Calculating the minimal/maximal eigenvalue of symmetric parametrized matrices using projection

In applications of linear algebra including nuclear physics and structural dynamics, there is a need to deal with uncertainty in the matrices. We focus on matrices that depend on a set of parameters $\omega$ and we are interested in the minimal eigenvalue of a matrix pencil $(A,B)$ with $A,B$ symmetric and $B$ positive definite. If $\omega$ can be interpreted as the realisation of random variables, one may be interested in statistical moments of the minimal eigenvalue.
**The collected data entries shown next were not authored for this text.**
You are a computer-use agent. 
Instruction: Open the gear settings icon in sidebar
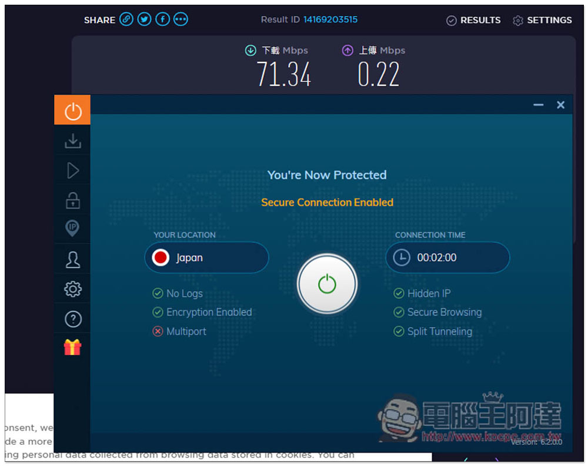(x=72, y=289)
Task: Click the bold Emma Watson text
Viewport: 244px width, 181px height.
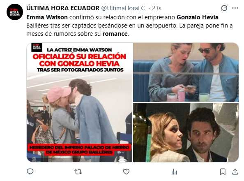Action: pyautogui.click(x=47, y=17)
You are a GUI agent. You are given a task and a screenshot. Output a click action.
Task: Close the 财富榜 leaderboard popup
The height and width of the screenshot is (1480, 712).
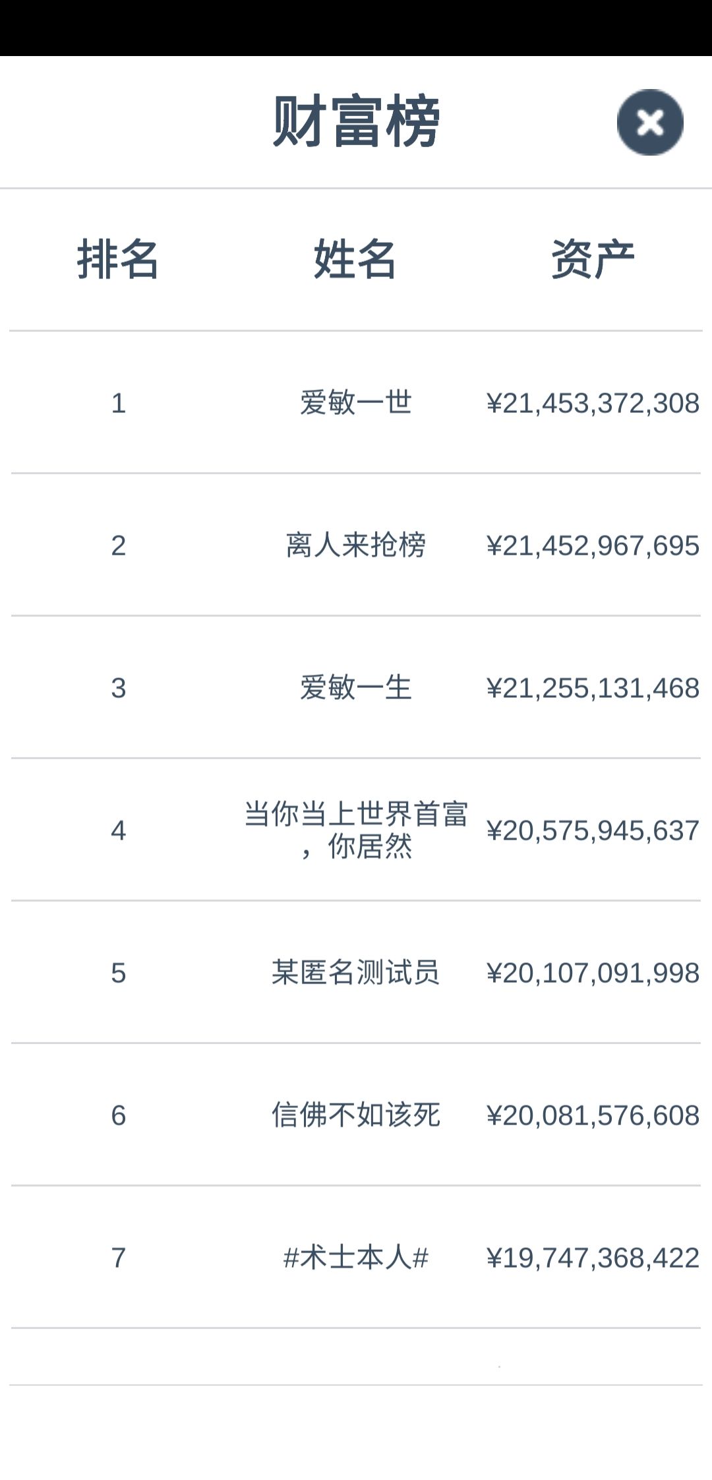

In order to obtain statistical moments, we need a fast evaluation of the eigenvalue as a function of $\omega$. Since this is costly for large matrices,we are looking for a small parametrized eigenvalue problem whose minimal eigenvalue makes a small error with the minimal eigenvalue of the large eigenvalue problem. The advantage, in comparison with a global polynomial approximation (on which, e.g., the polynomial chaos approximation relies), is that we do not suffer from the possible non-smoothness of the minimal eigenvalue. The small scale eigenvalue problem is obtained by projection of the large scale problem. Our main contribution is that for constructing the subspace we use multiple eigenvectors as well as derivatives of eigenvectors.We provide theoretical results and document numerical experiments regarding the beneficial effect of adding multiple eigenvectors and derivatives.